Diabetes is not an uncommon condition. In fact, more than 29 million people throughout the United States alone are currently living with Home-Care-in-Potomac-MDdiabetes, a number that represents more than 9 percent of the total population of the country. If you are a family caregiver for one of these people, however, it is easy to feel as though you are totally alone and do not know where to turn or what to do. Fortunately there are simple things that you can do to help your aging parent protect their health and manage their condition. One of the most impactful is making changes to their diet. What your loved one eats can make a tremendous difference on their health and their diabetes. Even making small daily changes can add up to a huge impact for your parent’s health.


Some of the simple diet changes that you can make to help protect your parent’s health and manage their diabetes include:

  • Focus on healthy carbohydrates. Many people think that people with diabetes should not eat carbohydrates, or that their bodies are not able to process them.
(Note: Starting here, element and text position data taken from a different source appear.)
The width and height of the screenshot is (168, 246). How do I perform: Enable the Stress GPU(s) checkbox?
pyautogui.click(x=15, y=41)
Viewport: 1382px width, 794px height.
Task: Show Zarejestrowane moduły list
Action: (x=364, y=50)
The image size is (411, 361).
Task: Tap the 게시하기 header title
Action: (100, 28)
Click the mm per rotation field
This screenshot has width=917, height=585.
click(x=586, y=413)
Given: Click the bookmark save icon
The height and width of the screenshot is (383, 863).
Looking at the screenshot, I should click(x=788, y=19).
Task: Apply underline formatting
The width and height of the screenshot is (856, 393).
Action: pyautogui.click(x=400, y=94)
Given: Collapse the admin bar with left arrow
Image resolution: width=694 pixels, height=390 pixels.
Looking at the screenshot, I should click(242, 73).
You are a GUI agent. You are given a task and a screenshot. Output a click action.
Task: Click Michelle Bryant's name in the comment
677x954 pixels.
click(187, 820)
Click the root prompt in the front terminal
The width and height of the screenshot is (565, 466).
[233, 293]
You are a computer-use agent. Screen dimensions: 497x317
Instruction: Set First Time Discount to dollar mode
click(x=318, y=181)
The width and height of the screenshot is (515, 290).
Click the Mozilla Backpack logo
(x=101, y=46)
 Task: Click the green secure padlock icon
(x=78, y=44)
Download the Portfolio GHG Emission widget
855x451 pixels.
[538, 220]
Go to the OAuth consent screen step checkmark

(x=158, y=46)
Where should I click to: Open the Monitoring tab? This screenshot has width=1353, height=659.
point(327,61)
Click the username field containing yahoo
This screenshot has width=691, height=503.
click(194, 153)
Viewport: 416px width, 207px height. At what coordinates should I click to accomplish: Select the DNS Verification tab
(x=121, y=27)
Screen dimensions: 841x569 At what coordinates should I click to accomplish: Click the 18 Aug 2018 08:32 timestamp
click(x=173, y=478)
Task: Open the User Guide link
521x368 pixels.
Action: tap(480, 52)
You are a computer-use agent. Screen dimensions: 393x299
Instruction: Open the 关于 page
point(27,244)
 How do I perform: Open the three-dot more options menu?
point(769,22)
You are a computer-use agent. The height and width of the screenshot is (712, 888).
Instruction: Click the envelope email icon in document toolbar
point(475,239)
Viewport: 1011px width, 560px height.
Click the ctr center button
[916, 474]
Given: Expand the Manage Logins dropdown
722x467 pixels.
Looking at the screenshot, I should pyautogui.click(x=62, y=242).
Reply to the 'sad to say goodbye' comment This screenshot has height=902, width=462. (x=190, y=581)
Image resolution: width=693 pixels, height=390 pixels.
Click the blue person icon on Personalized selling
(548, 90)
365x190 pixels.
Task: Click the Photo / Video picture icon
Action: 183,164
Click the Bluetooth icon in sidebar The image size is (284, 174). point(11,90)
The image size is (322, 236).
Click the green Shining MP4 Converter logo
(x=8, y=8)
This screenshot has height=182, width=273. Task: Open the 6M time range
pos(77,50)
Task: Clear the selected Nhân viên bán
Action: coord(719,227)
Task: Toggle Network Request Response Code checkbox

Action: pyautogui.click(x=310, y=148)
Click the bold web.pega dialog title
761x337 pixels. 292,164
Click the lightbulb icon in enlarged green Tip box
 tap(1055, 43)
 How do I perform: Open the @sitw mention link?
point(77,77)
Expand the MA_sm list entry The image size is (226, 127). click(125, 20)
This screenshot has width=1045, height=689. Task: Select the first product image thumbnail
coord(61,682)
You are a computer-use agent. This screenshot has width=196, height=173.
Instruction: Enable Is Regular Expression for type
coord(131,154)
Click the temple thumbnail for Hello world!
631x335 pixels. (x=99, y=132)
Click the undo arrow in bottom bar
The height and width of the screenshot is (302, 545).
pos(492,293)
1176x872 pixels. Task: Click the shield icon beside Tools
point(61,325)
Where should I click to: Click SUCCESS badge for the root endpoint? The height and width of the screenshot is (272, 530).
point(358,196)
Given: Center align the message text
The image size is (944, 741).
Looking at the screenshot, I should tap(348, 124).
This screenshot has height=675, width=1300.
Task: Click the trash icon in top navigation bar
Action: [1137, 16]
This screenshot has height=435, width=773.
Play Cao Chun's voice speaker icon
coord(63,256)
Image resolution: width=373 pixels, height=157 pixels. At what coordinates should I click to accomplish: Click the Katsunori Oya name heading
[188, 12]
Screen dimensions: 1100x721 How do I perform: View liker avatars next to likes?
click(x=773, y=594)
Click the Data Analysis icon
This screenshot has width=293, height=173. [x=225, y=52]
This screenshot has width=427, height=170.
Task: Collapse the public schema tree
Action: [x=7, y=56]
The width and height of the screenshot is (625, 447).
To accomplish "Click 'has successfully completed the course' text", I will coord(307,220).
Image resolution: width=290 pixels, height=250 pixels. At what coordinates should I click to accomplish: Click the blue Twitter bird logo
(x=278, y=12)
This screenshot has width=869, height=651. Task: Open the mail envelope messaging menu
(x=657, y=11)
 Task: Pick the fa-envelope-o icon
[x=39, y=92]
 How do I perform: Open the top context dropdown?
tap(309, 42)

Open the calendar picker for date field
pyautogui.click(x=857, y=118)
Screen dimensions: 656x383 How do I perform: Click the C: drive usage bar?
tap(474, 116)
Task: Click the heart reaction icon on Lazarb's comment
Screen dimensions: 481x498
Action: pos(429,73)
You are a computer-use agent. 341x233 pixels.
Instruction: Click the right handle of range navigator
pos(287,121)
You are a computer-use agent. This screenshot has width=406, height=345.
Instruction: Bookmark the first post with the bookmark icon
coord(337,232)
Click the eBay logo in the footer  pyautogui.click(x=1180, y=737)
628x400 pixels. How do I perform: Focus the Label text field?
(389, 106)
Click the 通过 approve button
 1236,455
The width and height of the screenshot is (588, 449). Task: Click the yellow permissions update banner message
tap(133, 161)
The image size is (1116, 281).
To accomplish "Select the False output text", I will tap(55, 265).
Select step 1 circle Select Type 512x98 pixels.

This, however, is not the case. Everybody needs carbohydrates, but it is important that your loved one focuses on healthy forms of carbohydrates. These include fruits, vegetables, whole grains, beans, and legumes.
  • Bump up the fiber. Fiber is an essential nutrient that most people do not get enough of in their diet. Fiber is critical to healthy digestion, regulating blood sugar levels and how the body digests. This helps your parent’s body get the nutrients that it needs and can eliminate cholesterol and sugar. Focus on healthy whole sources of fiber such as whole grains, fruits, and vegetables.
  • Eat good fats. It is a common misconception that people with diabetes should not eat fat. It is important to remember that the body needs fat to function. When adjusting your parent’s diet to help them manage their diabetes, choose heart-healthy fats. Unsaturated fats help to regulate cholesterol, protect the heart, and promote sustained energy. Focus on fats from plant sources such as olive, canola, walnut, pecan, almond, and avocado oils.


Staring home care can be one of the most effective and beneficial choices that you can make for your aging parent as they deal with diabetes. This disease has far-reaching implications for your senior’s life and lifestyle, and getting the appropriate level of care, support, assistance, and encouragement is essential to them being able to manage the condition in the way that is right for them. An in-home senior care services provider can be with your aging parent on a customized schedule to ensure that they get all of the services that they need, but that they are also able to enjoy as much independence and autonomy as possible throughout their later years. When it comes to helping them manage their diabetes, this care provider can support healthy food choices, plan activities that keep your parent active and engaged, and provide valuable reminders that will help your parent remain compliant with their doctor’s guidelines and recommendations so that they can get the most benefit from their medications and other treatments.


If you or an aging loved one are considering HOME CARE IN POTOMAC, MD, please call the friendly staff at Philia Care today at 202-607-2525.

Philia’s Parents Night Out!

Home Care in Potomac MDHome-Care-in-Potomac-MD

Philia is having it’s second parent’s night out event! We are going to be doing this on a bi-monthly basis. Located at the Philia office on: 4420 Connecticut Avenue NW, Washington DC 20008.

This will be a GREAT time for kids!!  Arts & Crafts, Movies, Story time. Pizza, snack. Planned by and cared for by PHILIA NANNIES & TEACHERS!!  Small & cozy size. A guaranteed good time. A DATE NIGHT for you!

Email: or call: (202) 607-2526 to register now!

Have your kids join us for the next Parent’s Night Out!!!  It will be held on Friday, August 26th from 5:30-9:30 at Philia, with the them “Under The Sea”.  Your children are sure to have a blast while you get some alone time with your partner.

If you or an aging loved one are considering HOME CARE IN POTOMAC, MD, please call the friendly staff at Philia Care today at 202-607-2525.